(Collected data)
--- START ---

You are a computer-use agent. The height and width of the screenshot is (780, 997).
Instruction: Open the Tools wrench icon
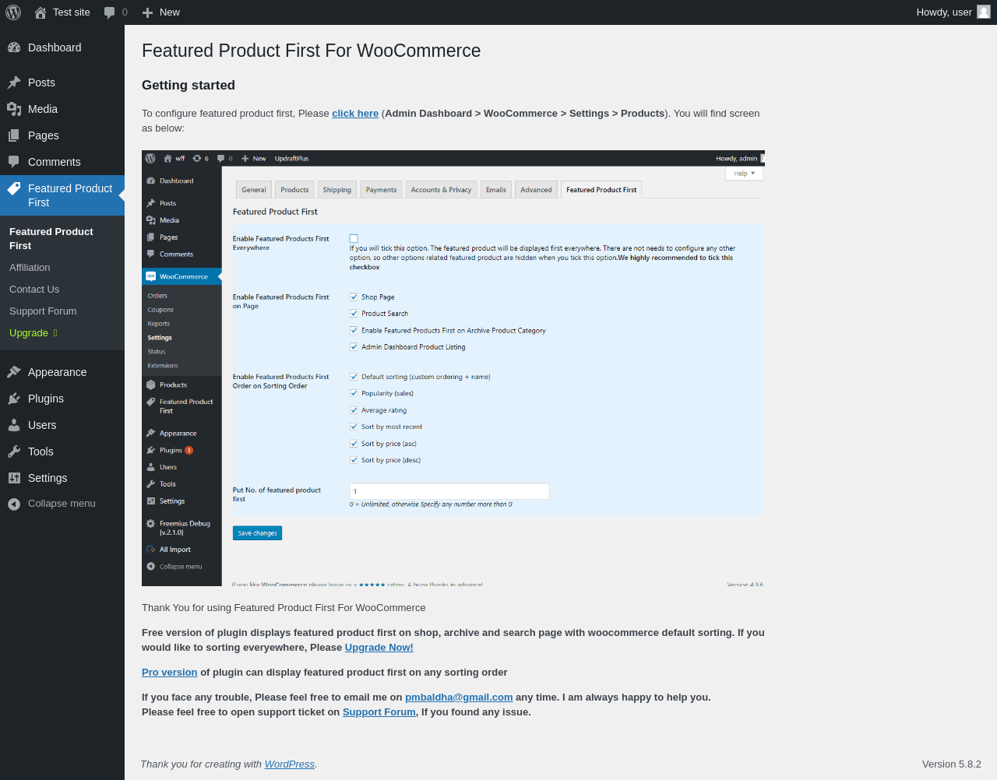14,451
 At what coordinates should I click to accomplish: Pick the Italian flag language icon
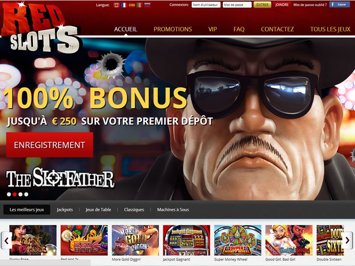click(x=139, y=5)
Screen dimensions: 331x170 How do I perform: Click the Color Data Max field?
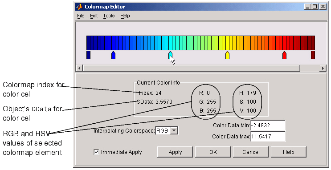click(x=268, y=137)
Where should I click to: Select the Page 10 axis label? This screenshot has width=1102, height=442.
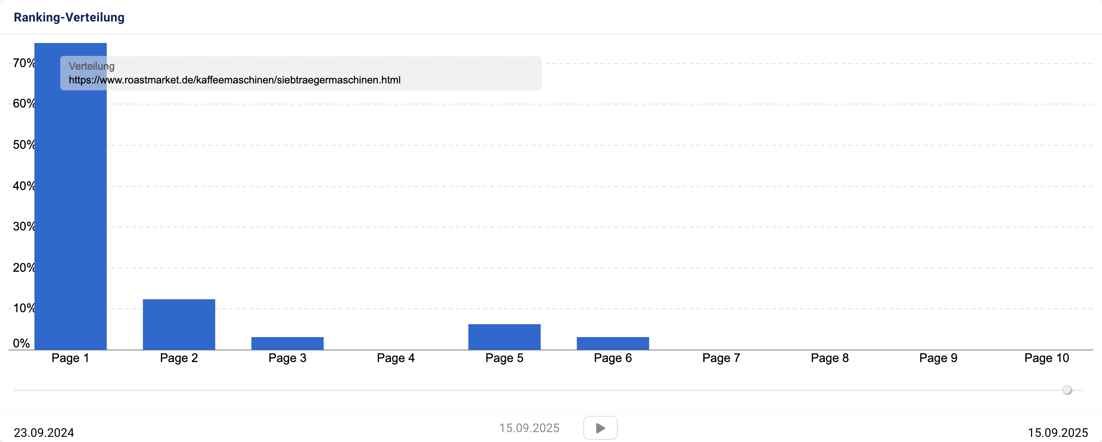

--- END ---

*WHAT YOU NEED TO DO*. Every picture stays out; reproduce exactly the lines from the one with "Instruction: Open the Tools wrench icon" through the last line of the data above.

*SOLVED PROBLEM*.
Instruction: Open the Tools wrench icon
14,451
 At what coordinates should I click to accomplish: Pick the Italian flag language icon
click(x=139, y=5)
Screen dimensions: 331x170 How do I perform: Click the Color Data Max field?
click(x=268, y=137)
Where should I click to: Select the Page 10 axis label? This screenshot has width=1102, height=442.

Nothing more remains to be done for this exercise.